The original X-Men are either dead or retired. Professor X is missing, and the current X-Men are being led by Magneto. Anti-mutant hysteria is rising. Amidst all of this, the Avengers and the Fantastic Four find Jean Grey, alive and well, encased in a coccoon at the bottom of the ocean. This event leads the original X-Men to band together and form X-Factor. Publically, X-Factor is a group of mutant hunters. Privately, they find and train mutants, just as Xavier did with them.

High Point

Issue 15 was the best of the set, with some major changes for the Angel.

Low Point

I’ve got to go with the Power Pack cross-over. I’ve never been a fan of the group, but when that issue (published long before Whedon’s work on Astonishing X-Men) includes a scene where Cyclops lifts his visor to get a clear look at the kid he’s holding onto and comforting, you’ve just got a blatant failure of the creative parties involved to do the proper research and maintain proper editing standards.

The Scores

This is original in several ways. True, it’s the original team, but it doesn’t feel anything like those early issues of the team. It’s not an attempt to recapture past glory, but a chance to go somewhere new with great characters that weren’t in use at the time. I give it 5 out of 6.
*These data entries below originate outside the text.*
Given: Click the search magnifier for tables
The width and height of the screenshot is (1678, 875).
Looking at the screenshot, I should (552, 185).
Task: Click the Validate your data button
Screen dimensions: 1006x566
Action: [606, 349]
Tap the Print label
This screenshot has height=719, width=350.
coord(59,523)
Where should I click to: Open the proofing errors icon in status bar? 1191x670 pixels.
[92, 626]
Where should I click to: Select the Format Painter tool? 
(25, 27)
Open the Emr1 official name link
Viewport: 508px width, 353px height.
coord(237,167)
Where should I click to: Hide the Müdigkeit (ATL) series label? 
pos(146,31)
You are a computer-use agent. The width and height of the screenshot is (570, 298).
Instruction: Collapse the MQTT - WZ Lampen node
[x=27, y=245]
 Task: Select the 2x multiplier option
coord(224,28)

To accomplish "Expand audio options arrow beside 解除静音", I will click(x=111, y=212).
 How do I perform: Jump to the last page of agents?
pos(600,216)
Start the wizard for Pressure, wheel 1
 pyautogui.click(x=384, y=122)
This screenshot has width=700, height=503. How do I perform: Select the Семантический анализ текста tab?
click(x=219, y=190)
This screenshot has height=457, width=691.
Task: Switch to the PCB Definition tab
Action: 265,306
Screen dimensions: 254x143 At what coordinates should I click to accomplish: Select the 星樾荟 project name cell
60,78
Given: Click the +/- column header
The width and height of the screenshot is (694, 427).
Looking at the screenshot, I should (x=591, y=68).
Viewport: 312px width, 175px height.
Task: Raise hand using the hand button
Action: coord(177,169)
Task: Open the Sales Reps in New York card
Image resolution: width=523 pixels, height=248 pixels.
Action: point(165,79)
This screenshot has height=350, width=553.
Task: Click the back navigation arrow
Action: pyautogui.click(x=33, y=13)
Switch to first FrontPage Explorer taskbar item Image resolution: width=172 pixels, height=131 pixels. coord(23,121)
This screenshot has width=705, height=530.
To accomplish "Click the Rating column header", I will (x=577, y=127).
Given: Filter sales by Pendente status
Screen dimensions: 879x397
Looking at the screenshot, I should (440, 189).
The art is mixed, partly due to the variety of art teams, and partly due to the poor reproduction of some of these issues. While it’s always possible to follow the action, sometimes that takes effort. Reproduction issues aside, there’s also an abundance of the really angular artwork that Marvel sometimes used in the 1980s. I give it 3 out of 6.

The story is where this excels. The plots are character driven, and they had actual, real long-term implications. This was Jean Grey’s first resurrection, Beast’s reversion to his less hairy form, and the first steps towards Angel’s transformation into Archangel. This also features appearances of Cable before anyone even knew who he was. I give it 5 out of 6.

The characterization is very strong, with the characters driving every story and every decision. Even the runaways and mutants they take in are well defined. I give it 6 out of 6.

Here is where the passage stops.